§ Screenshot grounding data
• • • • •

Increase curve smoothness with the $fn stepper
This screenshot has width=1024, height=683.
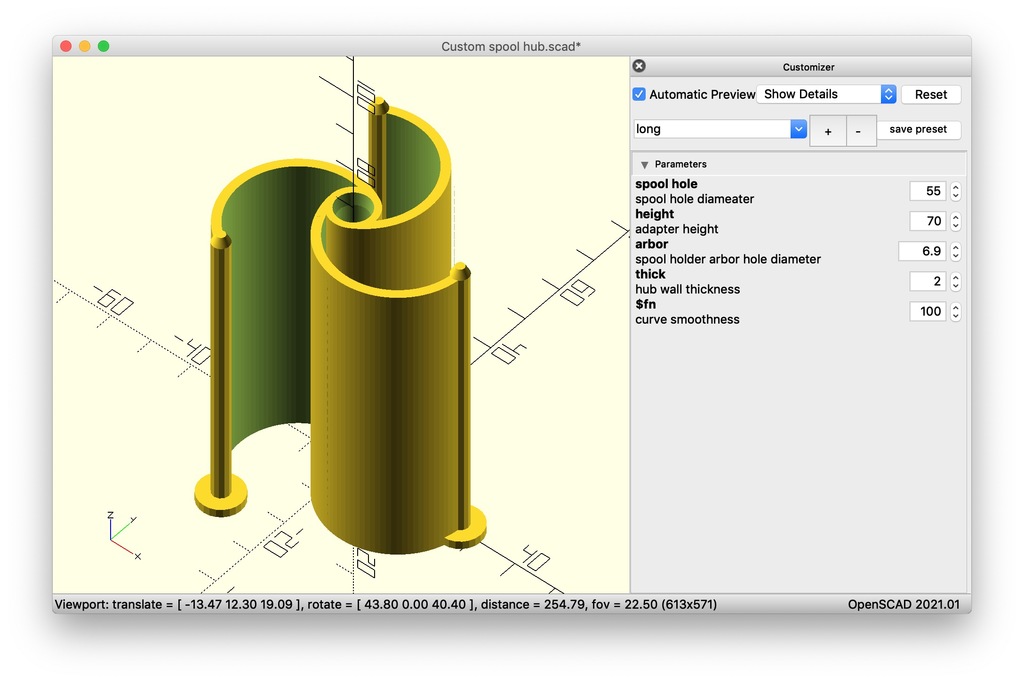point(955,306)
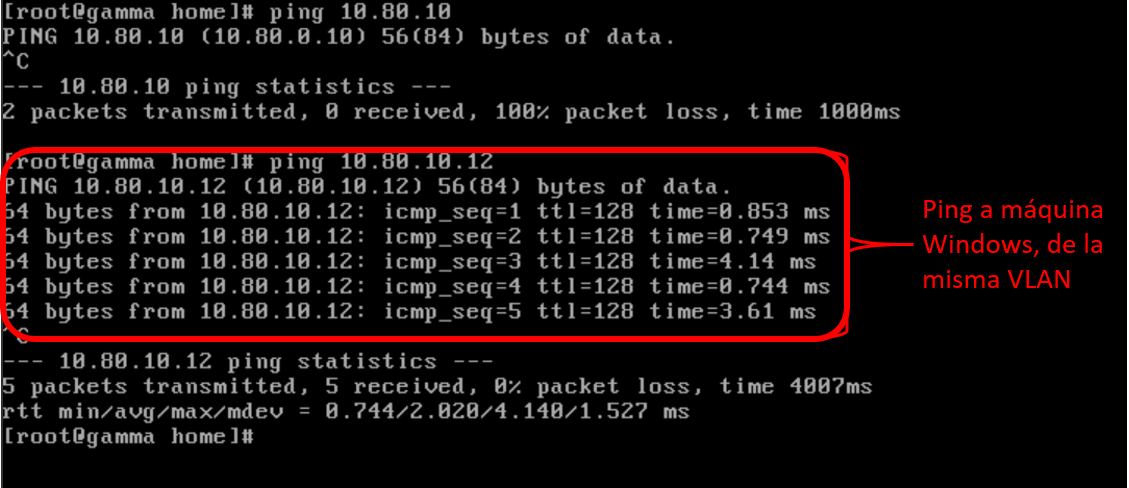Viewport: 1129px width, 488px height.
Task: Click the red annotation 'Ping a máquina Windows'
Action: (x=1014, y=229)
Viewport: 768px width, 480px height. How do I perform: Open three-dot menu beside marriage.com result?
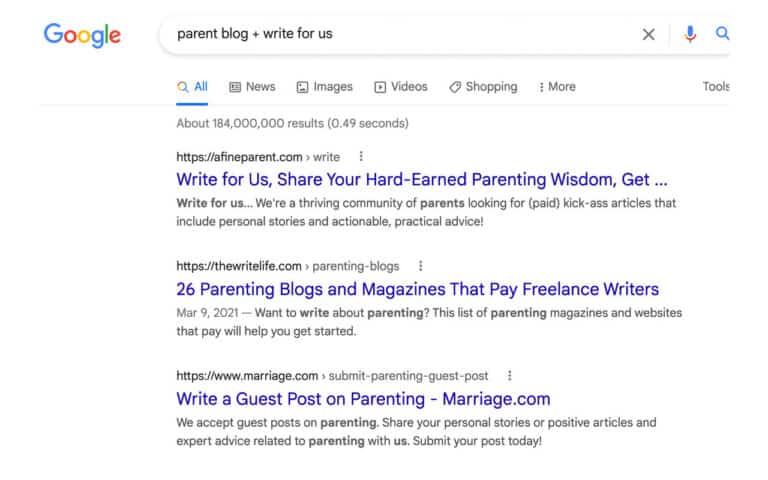pyautogui.click(x=509, y=375)
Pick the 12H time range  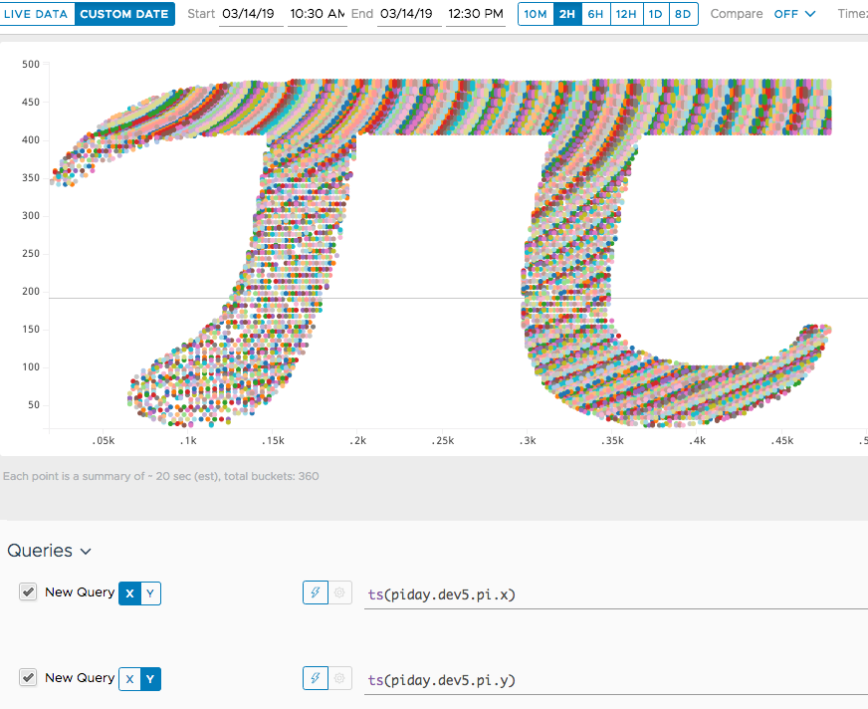tap(625, 14)
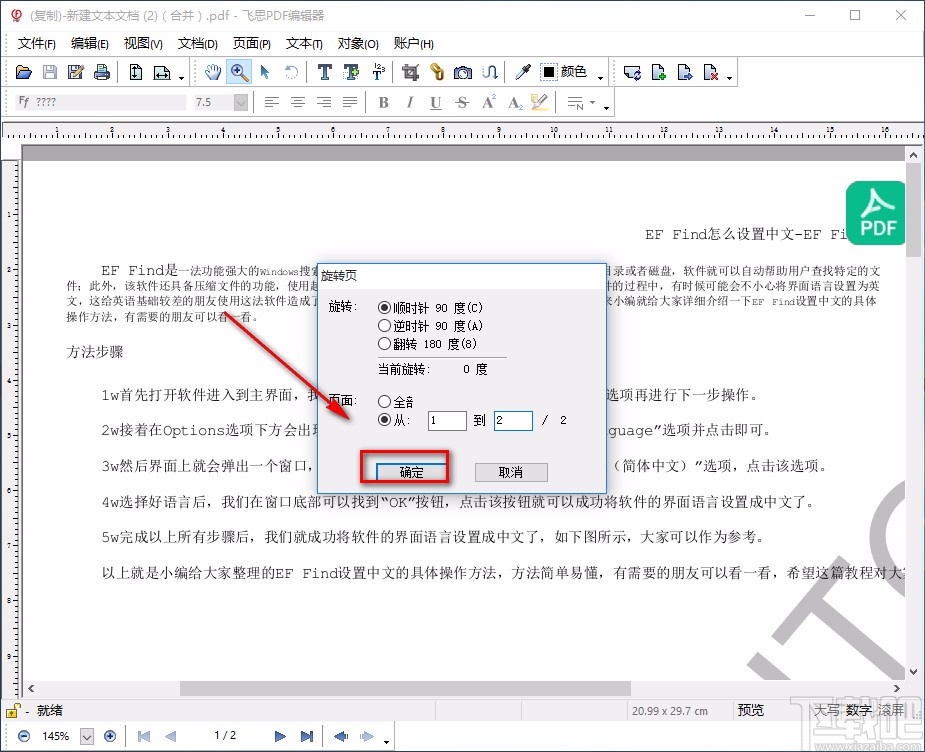Select the Eyedropper tool
This screenshot has width=925, height=752.
524,71
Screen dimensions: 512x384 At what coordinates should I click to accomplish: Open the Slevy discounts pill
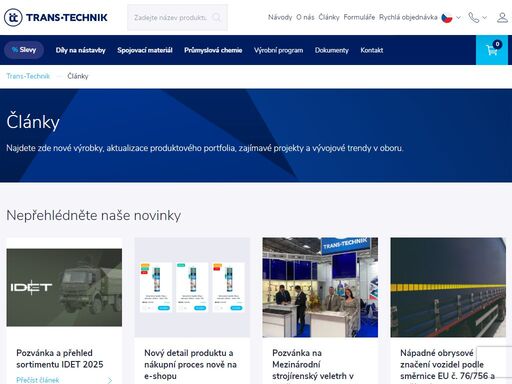point(24,50)
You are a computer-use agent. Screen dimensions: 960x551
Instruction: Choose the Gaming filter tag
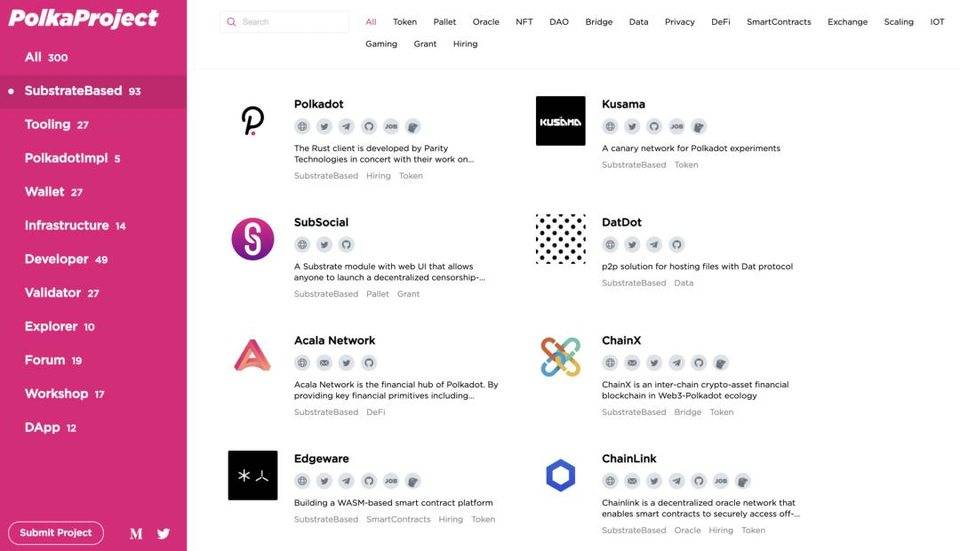[381, 44]
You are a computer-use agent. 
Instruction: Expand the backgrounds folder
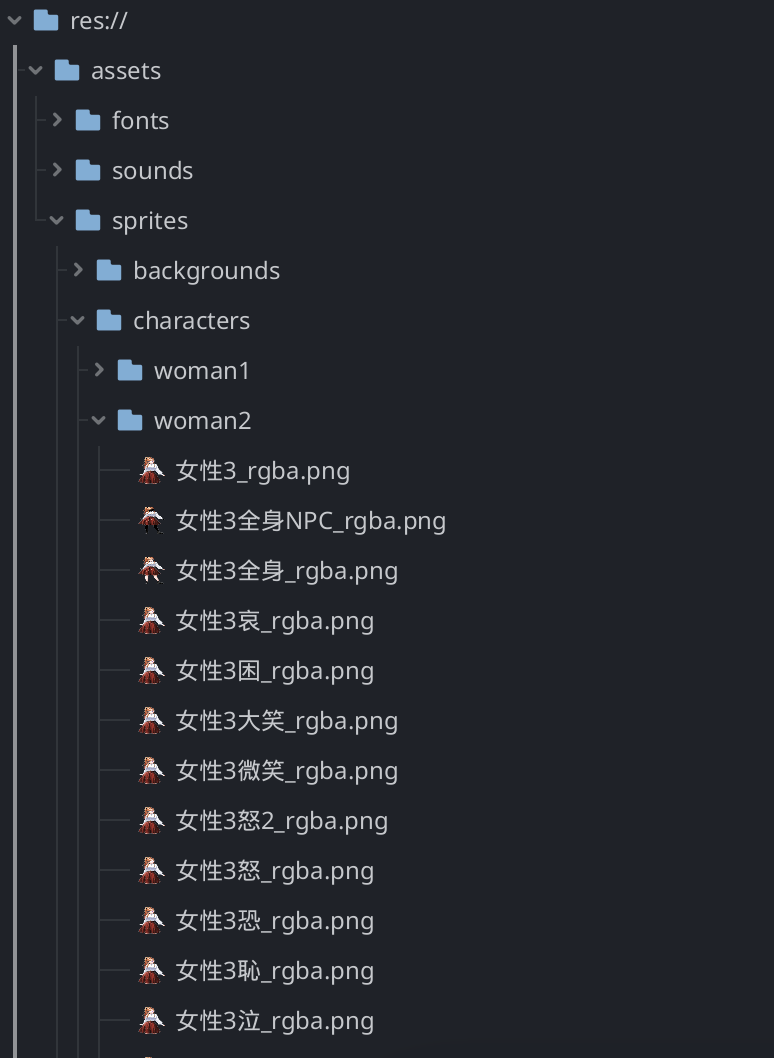78,270
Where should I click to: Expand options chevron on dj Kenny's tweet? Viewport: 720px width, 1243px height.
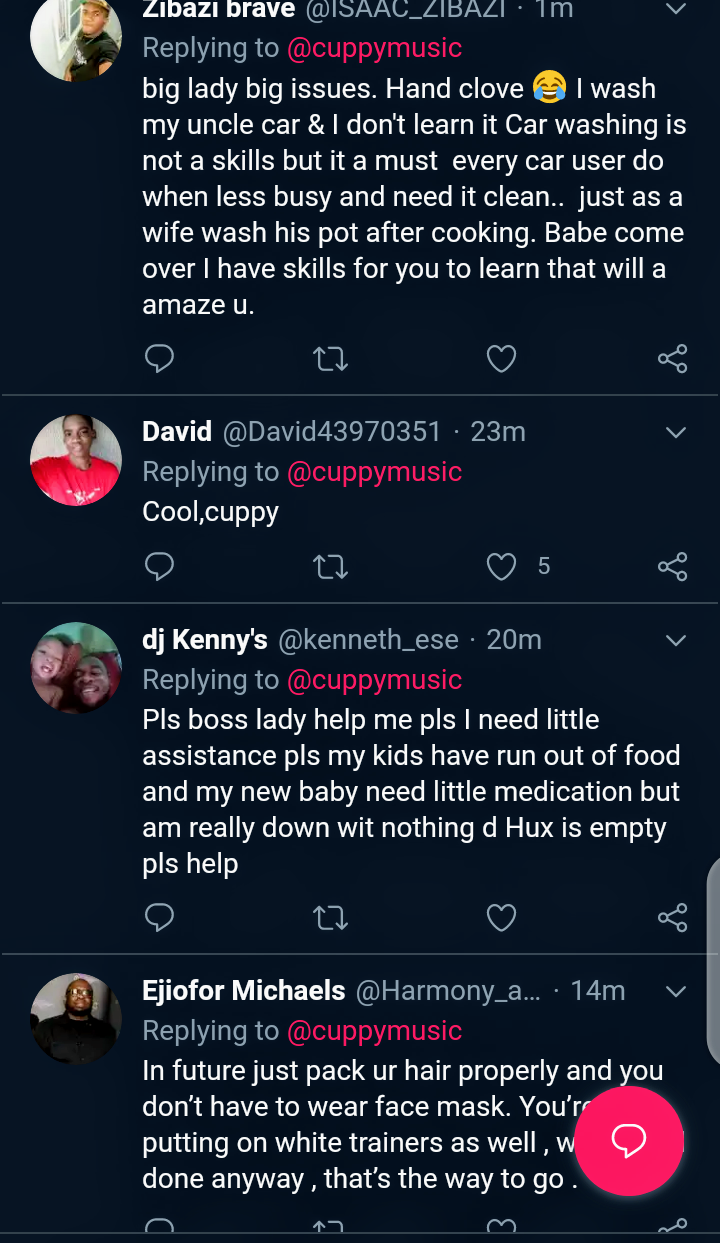click(676, 640)
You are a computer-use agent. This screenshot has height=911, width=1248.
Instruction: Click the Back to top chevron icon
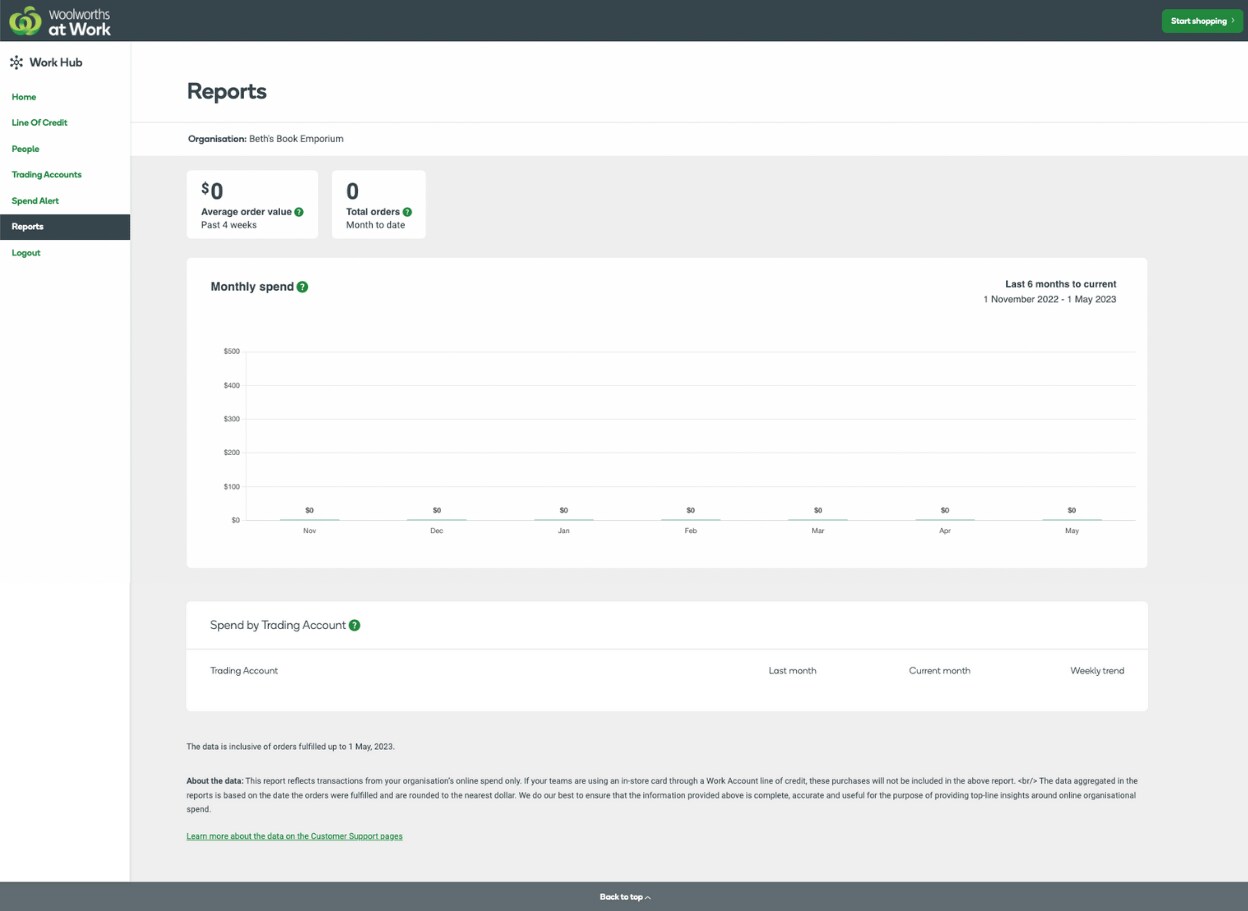click(x=647, y=897)
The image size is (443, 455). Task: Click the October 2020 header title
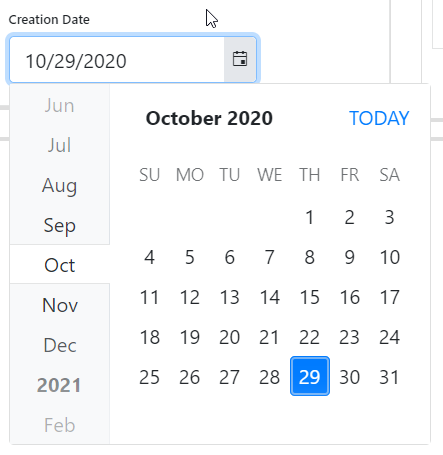coord(209,118)
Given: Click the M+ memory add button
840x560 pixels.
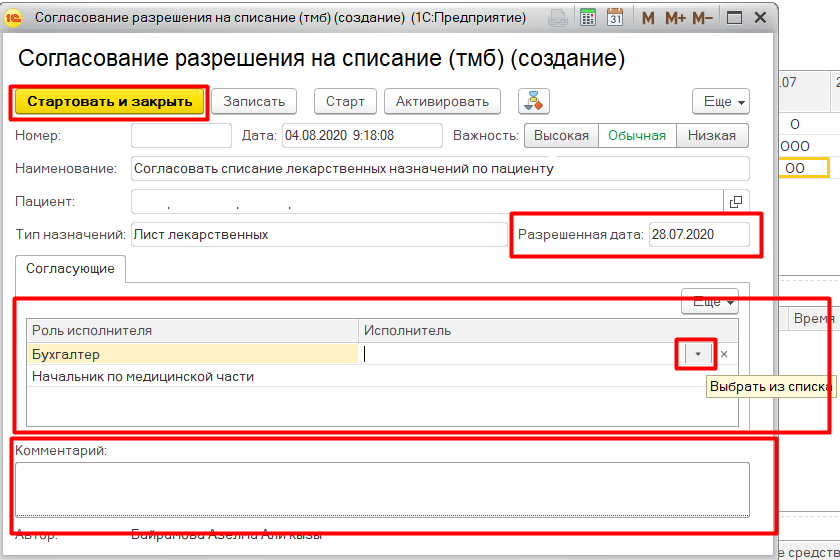Looking at the screenshot, I should (x=675, y=18).
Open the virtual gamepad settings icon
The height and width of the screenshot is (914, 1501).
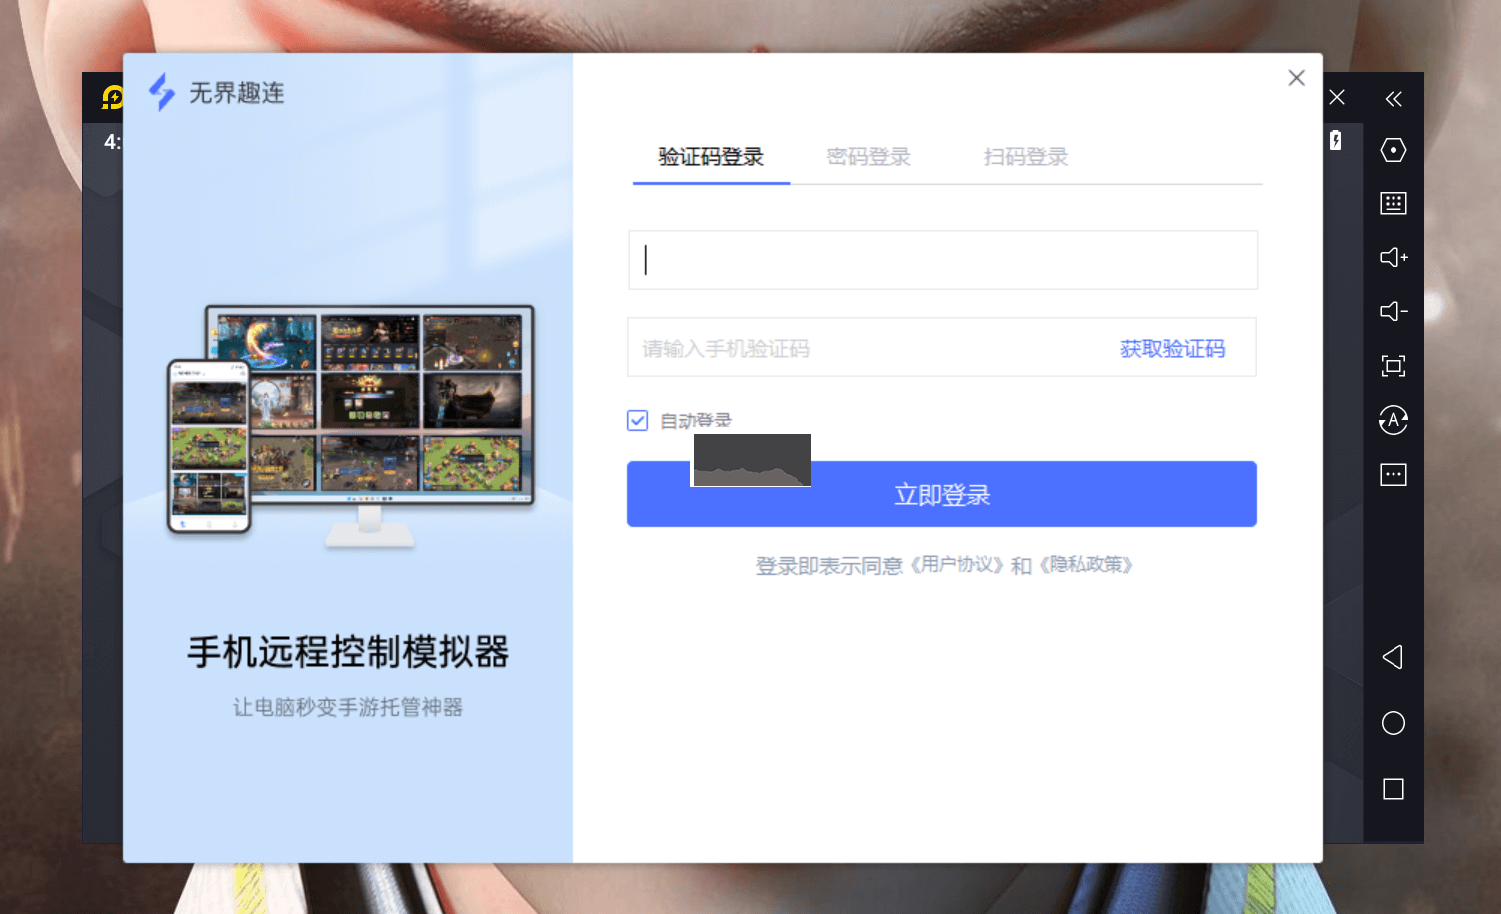pyautogui.click(x=1393, y=150)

• • • • •

§ REQUIRED ACTION
Output exactly the lines from the one containing "840x560 pixels." through the last line of the records above, both included, leaving out any pictures.

§ THE COMPLETED TASK
840x560 pixels.
Looking at the screenshot, I should (x=675, y=18).
Open the virtual gamepad settings icon
The height and width of the screenshot is (914, 1501).
pyautogui.click(x=1393, y=150)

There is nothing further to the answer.